And now here is next year's news . . .
JANUARY
Spectacular changes in Essex University senate meetings following Ivor Crewe's appointment as vice chancellor. Peter Snow takes the chair while a panel of John Prescott, Peter Lilley and Charles Kennedy sits in to comment on the political consequences of all decisions.
David Owen celebrates his appointment as chancellor of Liverpool University by seceding to set up the University of Everton.
FEBRUARY
The mysterious disappearance of three colleges in the east Midlands is explained when they reappear as campuses of De Montfort University.
Hackers break into the funding mechanism. The funding council says it does not know who it was, but starts to get suspicious when London Guildhall University gets a 429 per cent increase in its allocation.
Scottish Secretary Michael Forsyth's unwonted tendency to sit and nod enthusiastically during meetings with education lobbyists is explained when it is discovered his Christmas presents included a mini-Walkman and the new Oasis album.
MARCH
LSE plans to move to Bart's Hospital speed up when they discover that the expected four-year wait will be cut to three weeks if they go private.
Aston sues the funding council under the Homeless Persons Act following its expulsion from the safety net.
APRIL
The Higher Education Quality Council aims to emulate the success of Finnish Radio's weekly News in Latin by announcing that future reports will be translated into English.

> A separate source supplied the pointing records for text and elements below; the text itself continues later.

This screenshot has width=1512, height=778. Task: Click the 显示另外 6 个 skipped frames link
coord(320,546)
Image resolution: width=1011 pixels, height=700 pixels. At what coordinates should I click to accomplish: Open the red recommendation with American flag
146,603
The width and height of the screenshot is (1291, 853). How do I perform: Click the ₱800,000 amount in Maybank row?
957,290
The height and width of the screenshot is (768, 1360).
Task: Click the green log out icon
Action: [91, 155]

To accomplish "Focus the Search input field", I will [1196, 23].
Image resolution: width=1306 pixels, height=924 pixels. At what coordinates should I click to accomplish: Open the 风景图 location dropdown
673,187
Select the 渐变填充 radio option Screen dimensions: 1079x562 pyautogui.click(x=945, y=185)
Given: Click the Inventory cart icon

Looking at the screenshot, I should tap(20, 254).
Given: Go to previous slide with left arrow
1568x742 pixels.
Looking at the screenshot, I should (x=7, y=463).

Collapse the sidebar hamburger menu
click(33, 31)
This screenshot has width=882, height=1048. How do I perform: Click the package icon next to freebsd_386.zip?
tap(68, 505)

Aberdeen University throws out an application for the principalship from the Marquess of Bath because it does not have enough jobs for his wives.
MAY
A setback in the hunt for the ideal man to sort out quality and create a single agency when it is pointed out that Francis Urquhart is a fictional character. Several vice chancellors protest that quality is a fictional concept. The funding council denies that research assessment is having a distorting effect on academic activity although 934,853 books were published in March and 11 in April.
JUNE
De Montfort University admitted to hospital suffering from indigestion. Differing respon- ses to funding cuts. Derby shuts its library, Hull sacks all academics earning more than Pounds 18,000 pa and Oxford reduces its port order by 5 per cent.
JULY
HM Government finally bows to pressure to examine the link between student poverty and drop-out rates. Mystery surrounds the consultants appoint- ed to do the job until civil servants explain that they were recommended by tobacco firms appreciative of past work on the causes of cancer.
Coopers & Lybrand not asked to report on anything in HE.
AUGUST
Tony Blair, surprisingly relaxed after Labour's higher education policy is left on a bus, points out that it is indistinguishable from any other box of unused photocopier paper. Setback for FE agency Education Lecturing Services when several hundred lecturers run away to work at Burger King.
SEPTEMBER
The General Election. Eric Forth and Bryan Davies solve their reselection problems by agreeing that they should both challenge Liberal Democrat spokesman Don Foster in Bath, with higher education funding as the only issue to be debated. Screaming Lord Sutch wins the seat on a 1.7 per cent turnout.
OCTOBER
Michael Atherton appointed higher education minister in the new Lib-Lab coalition government on account of his ability to stay around forever, prevent a definite result and still emerge a national hero. Oxford creates a Diana Spencer chair in self-effacement.
NOVEMBER
Employers negotiator Roger Ward summoned before a House of Commons committee on further education. Under fierce questioning he smiles dismissively when accused of wrecking the sector, but breaks down when shown secretly-shot film of himself buying an off-the-peg suit.
DECEMBER
Nasa plans to land the first man on Venus scrapped after a satellite probe proves that De Montfort University has a campus there. The new Journal of Consciousness Studies shuts after surgeons performing a routine operation in Biggleswade hospital discover that the inner ear is the seat of consciousness.